- Text shown -

● ● ● ● ● ● ●

Bolden said in her last four weeks of regular evangelism in other neighborhoods, just one of the people she met showed up for a service at Evening Star.
"If I hadn't went out, then would she have come?" she asked. "God's got his own time. It's going to be whenever he gets ready."
At Grant Park, the downtown park bordering Lake Michigan, a couple hundred Baptists and other evangelicals gathered for a multicultural "praise and prayer" time at the conclusion of their day of evangelism.
Even as some sang and prayed, volunteers continued passing out tracts and "The Book of Hope," a 53-page booklet of Scripture readings provided by the Christian Broadcasting Network, to people passing by on foot, skates, and bicycles. Others distributed "Chicago 2000 SearchLight" Frisbees that included detailed instructions on "Making the Disc Fly Right" and "Making Your Life Fly Right" on the undersides.
Southern Baptists hope the efforts by them and other evangelicals during the days surrounding the SearchLight emphasis will lead to church membership, sometimes in newly "planted" congregations.
"It's not just hit-and-run evangelism," said Bob Moore, Strategic Focus Cities coordinator with the Southern Baptist North American Mission Board. "We want to see people find a church to grow in.... This was one day that kind of typifies in a mass scale what we want to see happen in Chicago and other great cities."
Many people involved in the Chicago-area effort--from the evangelists to those evangelized--equated increased conversions with lower crime rates.
Mother Betty Price, founder of the Feed Clothe and Help the Needy program, where a block party was led by Second Baptist volunteers, appreciated the group's donations of time, supplies, and spiritual support.
"I think it's great," Price, a member of True Church of Holiness in Chicago, said of the Baptists' evangelistic effort. "The more people who come to Christ, we'll have less crime."
People interviewed on the street said the face painting and children's games at the block parties gave young people a spot to play away from crime, gangs, and drugs.
"We have a community in crisis, and it's in crisis because, I would say, lack of spiritual leadership," said Pastor Vesta Dixon of Evening Star. "The church has to be holistic. It has to care about the whole man."

● ● ● ● ● ● ●

- Problem requirements -
According to the Chicago evangelism article, what organization provided "The Book of Hope"? The entries that follow have no connection to the Chicago evangelism article.

- Information supplied -
● ● ● ● ● ● ●

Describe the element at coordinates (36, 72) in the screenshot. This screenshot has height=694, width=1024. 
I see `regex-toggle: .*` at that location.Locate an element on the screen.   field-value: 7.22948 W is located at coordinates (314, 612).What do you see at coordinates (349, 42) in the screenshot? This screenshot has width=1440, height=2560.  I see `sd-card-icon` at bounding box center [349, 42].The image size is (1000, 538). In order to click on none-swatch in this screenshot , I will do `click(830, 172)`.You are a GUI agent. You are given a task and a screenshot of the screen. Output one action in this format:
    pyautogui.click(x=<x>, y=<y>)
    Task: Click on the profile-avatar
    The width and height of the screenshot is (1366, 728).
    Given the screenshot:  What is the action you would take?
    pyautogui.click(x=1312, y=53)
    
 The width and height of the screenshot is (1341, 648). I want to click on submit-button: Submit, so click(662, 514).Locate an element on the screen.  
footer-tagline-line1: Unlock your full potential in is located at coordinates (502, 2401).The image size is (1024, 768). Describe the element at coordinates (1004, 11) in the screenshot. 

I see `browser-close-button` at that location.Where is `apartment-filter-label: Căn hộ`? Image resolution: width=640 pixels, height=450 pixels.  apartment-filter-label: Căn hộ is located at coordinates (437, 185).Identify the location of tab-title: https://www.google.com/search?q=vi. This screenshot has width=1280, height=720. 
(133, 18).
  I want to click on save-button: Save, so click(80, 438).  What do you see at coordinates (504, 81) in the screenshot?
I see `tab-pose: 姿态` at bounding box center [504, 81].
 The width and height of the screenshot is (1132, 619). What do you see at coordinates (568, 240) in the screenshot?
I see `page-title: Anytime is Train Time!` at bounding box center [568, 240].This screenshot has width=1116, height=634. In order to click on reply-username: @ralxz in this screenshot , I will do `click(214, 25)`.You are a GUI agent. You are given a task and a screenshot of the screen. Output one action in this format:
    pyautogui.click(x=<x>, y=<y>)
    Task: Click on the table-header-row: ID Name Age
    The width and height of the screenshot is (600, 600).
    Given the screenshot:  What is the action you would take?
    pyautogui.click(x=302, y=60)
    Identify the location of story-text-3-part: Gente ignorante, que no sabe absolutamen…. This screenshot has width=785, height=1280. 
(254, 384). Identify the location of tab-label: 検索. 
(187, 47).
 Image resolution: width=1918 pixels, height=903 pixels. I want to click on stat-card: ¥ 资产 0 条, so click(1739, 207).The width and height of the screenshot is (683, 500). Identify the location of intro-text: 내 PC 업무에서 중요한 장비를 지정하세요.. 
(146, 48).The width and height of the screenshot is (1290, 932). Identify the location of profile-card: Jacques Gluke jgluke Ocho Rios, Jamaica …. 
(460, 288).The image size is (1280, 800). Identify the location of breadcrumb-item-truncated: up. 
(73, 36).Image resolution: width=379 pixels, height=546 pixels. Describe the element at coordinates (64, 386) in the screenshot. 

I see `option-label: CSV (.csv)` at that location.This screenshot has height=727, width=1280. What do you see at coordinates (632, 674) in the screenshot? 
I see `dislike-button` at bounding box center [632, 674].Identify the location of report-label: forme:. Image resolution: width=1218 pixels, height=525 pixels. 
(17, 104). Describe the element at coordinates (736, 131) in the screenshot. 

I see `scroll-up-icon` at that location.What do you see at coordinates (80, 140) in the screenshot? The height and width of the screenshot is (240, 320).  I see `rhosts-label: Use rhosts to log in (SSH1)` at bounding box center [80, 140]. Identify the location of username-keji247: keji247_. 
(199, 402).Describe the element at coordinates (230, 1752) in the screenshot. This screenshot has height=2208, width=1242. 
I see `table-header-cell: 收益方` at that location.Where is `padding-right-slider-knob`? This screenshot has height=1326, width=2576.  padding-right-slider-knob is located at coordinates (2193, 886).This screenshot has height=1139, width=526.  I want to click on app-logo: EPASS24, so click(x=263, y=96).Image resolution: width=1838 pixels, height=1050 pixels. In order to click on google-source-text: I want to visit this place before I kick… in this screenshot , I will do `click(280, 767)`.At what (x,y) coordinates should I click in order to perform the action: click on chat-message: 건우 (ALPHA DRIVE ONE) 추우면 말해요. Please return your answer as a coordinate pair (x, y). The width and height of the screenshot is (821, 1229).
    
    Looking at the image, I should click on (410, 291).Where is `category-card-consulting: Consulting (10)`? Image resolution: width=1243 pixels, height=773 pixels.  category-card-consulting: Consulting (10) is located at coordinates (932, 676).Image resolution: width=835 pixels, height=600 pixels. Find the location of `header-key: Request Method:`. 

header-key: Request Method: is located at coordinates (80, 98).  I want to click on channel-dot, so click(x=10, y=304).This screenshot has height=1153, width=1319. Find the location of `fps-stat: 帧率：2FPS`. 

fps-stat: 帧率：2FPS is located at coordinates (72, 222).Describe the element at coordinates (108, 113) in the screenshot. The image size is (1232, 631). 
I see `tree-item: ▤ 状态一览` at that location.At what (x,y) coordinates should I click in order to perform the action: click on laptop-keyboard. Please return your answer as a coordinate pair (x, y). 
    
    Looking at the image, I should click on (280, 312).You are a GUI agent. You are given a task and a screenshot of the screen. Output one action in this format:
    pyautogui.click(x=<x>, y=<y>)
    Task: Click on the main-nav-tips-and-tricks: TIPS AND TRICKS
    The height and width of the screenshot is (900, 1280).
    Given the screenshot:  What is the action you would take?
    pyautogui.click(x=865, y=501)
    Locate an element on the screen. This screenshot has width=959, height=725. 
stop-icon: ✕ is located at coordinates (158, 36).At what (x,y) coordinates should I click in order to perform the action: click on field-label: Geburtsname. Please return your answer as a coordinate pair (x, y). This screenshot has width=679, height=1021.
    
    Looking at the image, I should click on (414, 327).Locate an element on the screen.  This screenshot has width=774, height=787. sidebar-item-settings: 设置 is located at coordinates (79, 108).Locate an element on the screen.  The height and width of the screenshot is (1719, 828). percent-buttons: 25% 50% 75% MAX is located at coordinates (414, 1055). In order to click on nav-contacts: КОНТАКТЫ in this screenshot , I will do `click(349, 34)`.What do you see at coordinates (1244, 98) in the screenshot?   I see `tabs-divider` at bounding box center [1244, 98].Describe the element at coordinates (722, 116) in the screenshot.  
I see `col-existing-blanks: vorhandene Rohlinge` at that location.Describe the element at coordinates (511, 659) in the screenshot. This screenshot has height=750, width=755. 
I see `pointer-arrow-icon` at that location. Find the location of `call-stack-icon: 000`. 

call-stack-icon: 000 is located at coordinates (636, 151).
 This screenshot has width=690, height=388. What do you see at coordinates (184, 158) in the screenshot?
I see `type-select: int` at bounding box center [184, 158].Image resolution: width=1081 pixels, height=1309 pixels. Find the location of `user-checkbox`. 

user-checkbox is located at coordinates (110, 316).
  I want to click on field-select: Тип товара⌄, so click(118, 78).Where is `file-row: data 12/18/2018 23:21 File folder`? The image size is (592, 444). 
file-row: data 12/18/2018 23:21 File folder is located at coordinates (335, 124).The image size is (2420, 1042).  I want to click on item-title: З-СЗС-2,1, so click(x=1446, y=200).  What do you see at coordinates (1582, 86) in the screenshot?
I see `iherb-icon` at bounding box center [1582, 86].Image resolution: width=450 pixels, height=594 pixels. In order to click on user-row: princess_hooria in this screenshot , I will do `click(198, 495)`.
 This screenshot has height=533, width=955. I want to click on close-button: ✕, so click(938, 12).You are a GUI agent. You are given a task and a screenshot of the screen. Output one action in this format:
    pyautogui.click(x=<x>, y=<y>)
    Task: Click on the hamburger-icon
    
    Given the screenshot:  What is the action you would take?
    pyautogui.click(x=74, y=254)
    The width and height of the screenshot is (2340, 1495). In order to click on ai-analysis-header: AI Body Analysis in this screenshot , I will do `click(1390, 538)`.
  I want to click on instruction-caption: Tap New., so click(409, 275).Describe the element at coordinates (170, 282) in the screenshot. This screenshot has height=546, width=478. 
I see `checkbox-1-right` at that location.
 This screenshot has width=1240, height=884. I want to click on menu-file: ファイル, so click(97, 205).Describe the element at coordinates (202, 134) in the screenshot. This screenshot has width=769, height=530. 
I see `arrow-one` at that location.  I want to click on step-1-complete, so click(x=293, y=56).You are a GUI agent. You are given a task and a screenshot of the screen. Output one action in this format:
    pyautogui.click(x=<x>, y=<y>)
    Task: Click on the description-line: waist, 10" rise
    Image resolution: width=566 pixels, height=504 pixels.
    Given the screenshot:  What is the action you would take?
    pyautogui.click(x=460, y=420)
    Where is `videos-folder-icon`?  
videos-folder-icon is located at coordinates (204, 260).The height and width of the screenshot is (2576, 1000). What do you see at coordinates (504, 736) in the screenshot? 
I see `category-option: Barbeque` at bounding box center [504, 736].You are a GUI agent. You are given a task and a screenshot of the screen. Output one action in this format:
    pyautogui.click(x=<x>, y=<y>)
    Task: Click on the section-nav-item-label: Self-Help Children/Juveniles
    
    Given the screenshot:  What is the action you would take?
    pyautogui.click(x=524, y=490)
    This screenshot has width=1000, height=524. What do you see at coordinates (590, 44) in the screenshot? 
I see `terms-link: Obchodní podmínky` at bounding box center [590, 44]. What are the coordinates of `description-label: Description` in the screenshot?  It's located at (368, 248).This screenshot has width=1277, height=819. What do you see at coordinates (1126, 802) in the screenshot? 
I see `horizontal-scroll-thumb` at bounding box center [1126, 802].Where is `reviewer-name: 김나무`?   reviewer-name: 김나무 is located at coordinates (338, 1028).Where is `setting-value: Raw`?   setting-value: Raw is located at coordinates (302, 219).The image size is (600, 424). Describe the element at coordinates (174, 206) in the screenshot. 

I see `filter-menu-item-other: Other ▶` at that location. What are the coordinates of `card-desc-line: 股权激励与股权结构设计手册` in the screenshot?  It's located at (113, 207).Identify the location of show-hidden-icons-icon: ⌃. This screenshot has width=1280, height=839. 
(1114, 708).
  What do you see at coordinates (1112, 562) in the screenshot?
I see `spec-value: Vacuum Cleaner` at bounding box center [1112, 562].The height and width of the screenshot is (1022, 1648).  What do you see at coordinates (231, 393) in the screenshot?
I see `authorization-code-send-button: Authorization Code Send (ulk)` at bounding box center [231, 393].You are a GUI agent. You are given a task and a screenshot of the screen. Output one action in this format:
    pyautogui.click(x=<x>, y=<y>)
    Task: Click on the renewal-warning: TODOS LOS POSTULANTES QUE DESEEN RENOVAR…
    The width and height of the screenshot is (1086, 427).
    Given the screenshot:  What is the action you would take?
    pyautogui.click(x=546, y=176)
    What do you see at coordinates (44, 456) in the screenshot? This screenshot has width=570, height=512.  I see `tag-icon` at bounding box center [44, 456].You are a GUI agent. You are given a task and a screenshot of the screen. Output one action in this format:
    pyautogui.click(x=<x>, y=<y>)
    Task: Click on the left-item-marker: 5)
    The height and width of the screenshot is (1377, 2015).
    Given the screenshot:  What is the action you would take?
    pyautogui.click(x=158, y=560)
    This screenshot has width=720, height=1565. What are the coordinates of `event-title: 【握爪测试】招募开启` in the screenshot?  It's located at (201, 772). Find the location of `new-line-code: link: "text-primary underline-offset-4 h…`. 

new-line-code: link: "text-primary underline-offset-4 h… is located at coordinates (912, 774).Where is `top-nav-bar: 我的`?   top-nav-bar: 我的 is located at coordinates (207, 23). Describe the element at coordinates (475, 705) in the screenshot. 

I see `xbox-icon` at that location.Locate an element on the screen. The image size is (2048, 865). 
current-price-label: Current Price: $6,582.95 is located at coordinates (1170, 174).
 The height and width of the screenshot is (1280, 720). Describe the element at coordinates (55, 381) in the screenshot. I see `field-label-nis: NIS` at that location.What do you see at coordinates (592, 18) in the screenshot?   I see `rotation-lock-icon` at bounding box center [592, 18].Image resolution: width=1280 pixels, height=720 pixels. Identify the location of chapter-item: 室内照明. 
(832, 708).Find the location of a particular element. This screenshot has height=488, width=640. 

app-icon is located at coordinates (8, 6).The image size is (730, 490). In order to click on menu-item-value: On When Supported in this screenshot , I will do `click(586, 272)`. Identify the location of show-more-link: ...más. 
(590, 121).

● ● ● ● ● ● ●

- Answer area -
The Christian Broadcasting Network.